Figure 2.

Regulation of cellular localization of cGAS. cGAS was originally found to be activated by dsDNA in the cytosol, which leads to the generation of the second messenger 2′3′-cGAMP and the induction of innate immune response. Now, it is generally accepted that cGAS is also located in the nucleus. Nuclear cGAS has been demonstrated to be critical in regulating DNA damage repair and replication fork stability. Nuclear cGAS is inactivated by association with nucleosome H2A and H2B. The property of chromosome binding and centromere location of cGAS has also been reported, though the functions remain elusive. In addition, the shuttle of cGAS between the cytosol and the nucleus is tightly regulated. NES is present in cGAS and mediates its translocation from the nucleus to the cytosol, which is critical for the DNA sensor function of cytosolic cGAS. NLS is also present in cGAS and its interaction with Importin is critical for the nuclear translocation of cGAS under genotoxic stresses. Moreover, the protein tyrosine kinase BLK-mediated phosphorylation of cGAS on tyrosine 215 is critical for its cytosolic retention. The electrostatic effects between the negative charge of PIPs on the membrane and the positive charge of the N-terminal structural domain of cGAS are critical for the membrane localization of cGAS in immune cells, which avoids the activation of cGAS by its own trace DNA in resting state. cGAS has also been found to locate on micronuclei, which mediates the sensing of dsDNA from micronuclei upon rupture.
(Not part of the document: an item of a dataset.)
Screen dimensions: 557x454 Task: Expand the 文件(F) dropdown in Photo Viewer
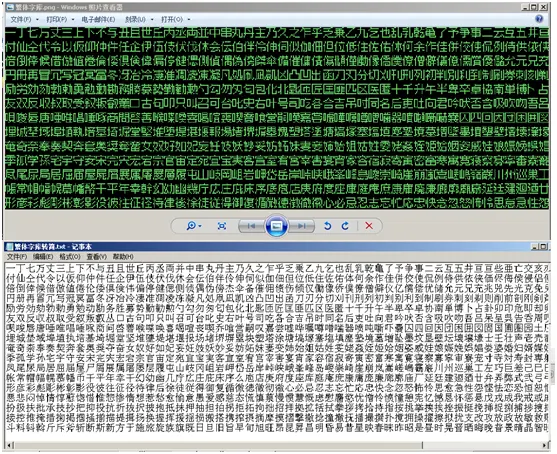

In addition. cGAS induces autophagy and lysosomal degradation of micronuclei by directly interacting with ATG8/LC3 in a STING-independent manner, and thereby serves as a micronucleophagy receptor. Though the membrane rupture and DNA damage of micronuclei have been implicated to be important for the recruitment of cGAS to micronuclei, the key factors involved in regulating the recruitment process remain to be identified.